Rainier Drive (Cedar Cove #6)(51)



Teri shrugged. She’d been feeling depressed for the last few days and didn’t want to talk about it. She hadn’t been able to stop thinking about Bobby Polgar since he’d rolled into Cedar Cove in that stretch limo with his driver, James. Apparently Bobby had never learned to drive. He’d come to see her again, and after that, he’d been calling her every day.

“Is it Bobby Polgar?” Rachel asked, keeping her voice low so as not to attract attention from the other girls or their clients.

Teri nearly dropped her Diet Coke. “How’d you know?”

Rachel’s smile was shrewd. “How many years have we worked together?” She didn’t wait for a response. “In all that time, I’ve never seen you this…subdued.”

“He calls me every night.” The crazy part was that Bobby phoned at exactly seven, Pacific Daylight Time, regardless of where he was. Not one minute before or one minute after, always precisely at seven. The man got around, too. Just last week he’d been in China and the week before that he’d been somewhere in Europe. Prague, if she recalled correctly. His home was in New York City, although she doubted he was there even twenty percent of the time. He always seemed to be on the road. She hadn’t figured out what he did in all those exotic locations once the chess match was over. When he called, he asked her ordinary questions about her day. To be fair, she asked him pretty much the same kind of thing.

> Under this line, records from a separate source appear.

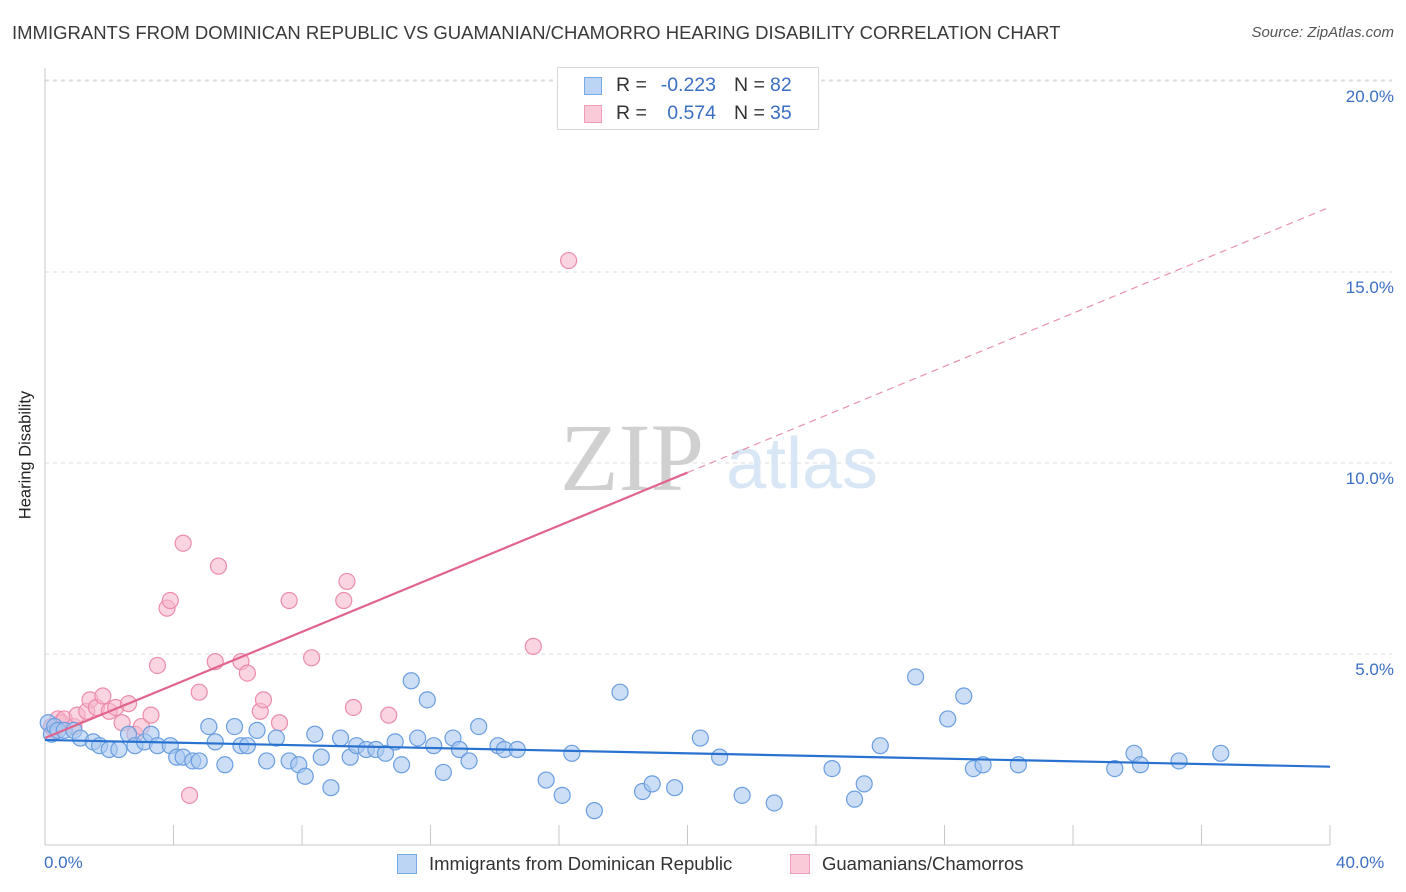  Describe the element at coordinates (692, 113) in the screenshot. I see `legend-r-value: 0.574` at that location.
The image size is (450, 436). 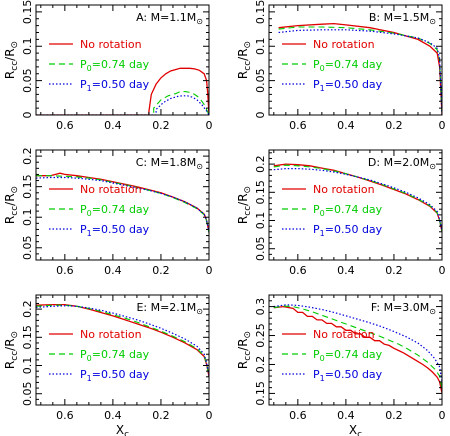 I want to click on panel-label: D: M=2.0M⊙, so click(x=402, y=164).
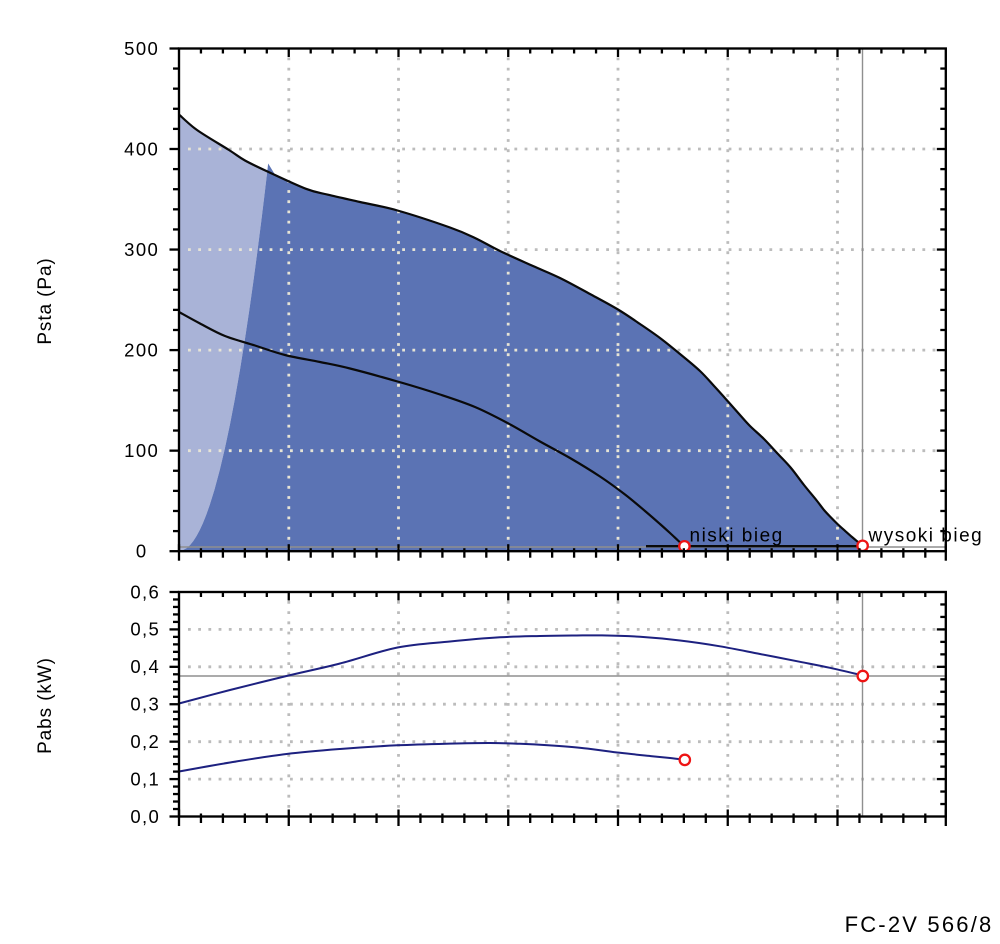 The image size is (1000, 944). I want to click on svg-text: 0,3, so click(145, 704).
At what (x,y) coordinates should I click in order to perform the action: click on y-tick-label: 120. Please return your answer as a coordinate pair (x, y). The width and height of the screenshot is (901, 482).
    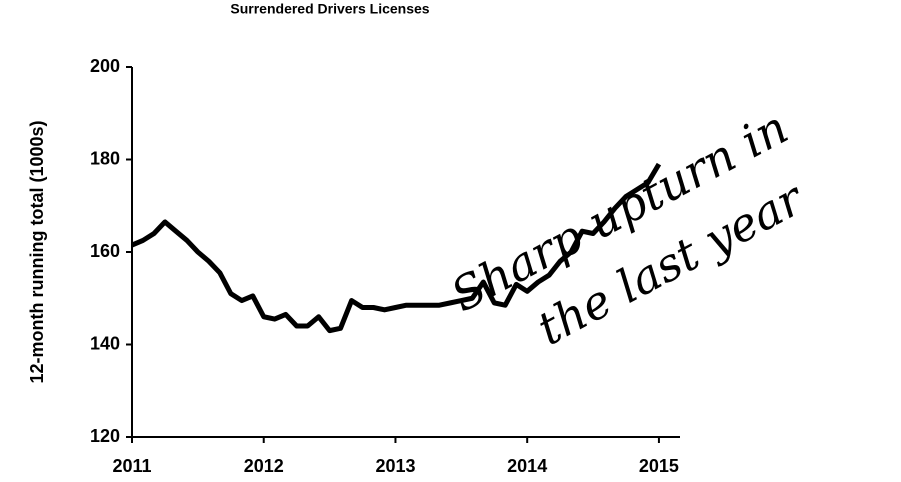
    Looking at the image, I should click on (105, 436).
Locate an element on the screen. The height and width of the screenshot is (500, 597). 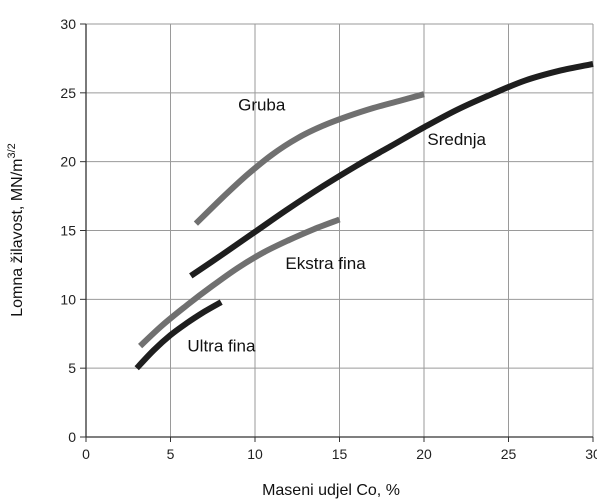
series-line-gruba is located at coordinates (309, 158).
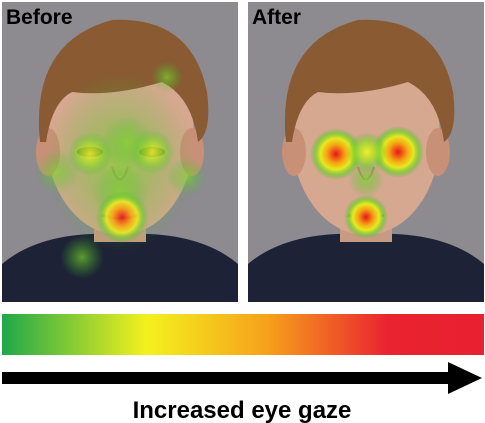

Mostly she wanted to know where he was calling from. If he was in his hotel at the time, he’d describe whatever he could see from his window. He told her about his chess matches in terms that were light years beyond her understanding. She told him about her customers and how many color jobs, perms or haircuts she’d worked on, the conversations she’d had and what she was reading.

“You like him, don’t you?” Rachel asked, peeling a banana and taking a bite.

“No!” Teri declared.

“You don’t?”

“I’ve been waiting all my life to fall in love,” Teri muttered, and it was true. Rachel knew about all the losers Teri had been involved with through the years. After she’d graduated from beauty school, she’d been too stupid to know any better. She seemed to learn life’s lessons the hard way. Once a guy had emptied her entire bank account, and she’d had no one to blame but herself. She’d actually given him her ATM card and her PIN number! Given it to him because he needed twenty bucks and she had a perm going and couldn’t leave. Talk about stupid. Only it wasn’t twenty bucks he’d walked away with. Instead he’d taken the maximum amount, which happened to be exactly what she’d had in her savings.

Then there was Ray. She’d made the mistake of letting him move in with her. It was only until he got a few things straightened out financially, he’d claimed, and then they’d be married. What a joke. Within a week he’d “lost” his job, and she found herself supporting him. It took six months and a sheriff’s deputy to get him out of her apartment.

Her history with men was abysmal. Her judgment was bad, just like her mother’s. Teri no longer trusted herself when it came to men, and she didn’t understand why Bobby Polgar seemed to be so fascinated with her.

“I told him not to phone me again,” she said. She’d come to look forward to those ridiculous phone calls from Bobby, but she had absolutely nothing in common with him.

“Has he called since?”

“No.” For two nights Teri had sat by the phone, waiting. Hoping he’d call despite her demand. Wishing he would.

“Oh, Teri,” Rachel said, with a resigned sigh. “You’re afraid, aren’t you?”

“Damn straight I am!”

“And yet you were the first person who told me I shouldn’t let the fact that Nate’s father is a congressman keep me from loving Nate.”

“It’s different with you,” Teri argued. “You’re much smarter than me. You never let a loser move in with you and suck you dry.”

“That doesn’t make me smart.”

Teri snorted softly. “It does in my book.” She didn’t mention her mother. Rachel’s mother had died when she was young and she’d been raised by an aunt. Teri’s mother had married four or five times. Maybe it was six; Teri had lost count. She had a couple of siblings she’d practically raised herself. Her half sister, Christie, was married to a drunk and going through a divorce.

Her half brother, Johnny, was seven years younger and in college, and he was staying there if she had anything to say about it. She helped him with tuition and routinely checked on him to be sure he was studying and his marks were good. That kid was graduating and doing something decent with his life if she had to kill him to make it happen.

“I don’t know what Bobby sees in me anyway,” she said, and popped another French fry in her mouth. She barely had a high-school education. Okay, a GED, but she was top of her class in beauty school. In the looks department, she was all right, she supposed. Average attractive. Her hair color changed depending on her mood. Currently it was black and short, but she was thinking about bleaching it.

“I know why Bobby likes you,” Rachel said. “You’re a breath of fresh air to him, and you’re different from everyone else he knows.” She grinned. “He’s probably never met anyone like you.”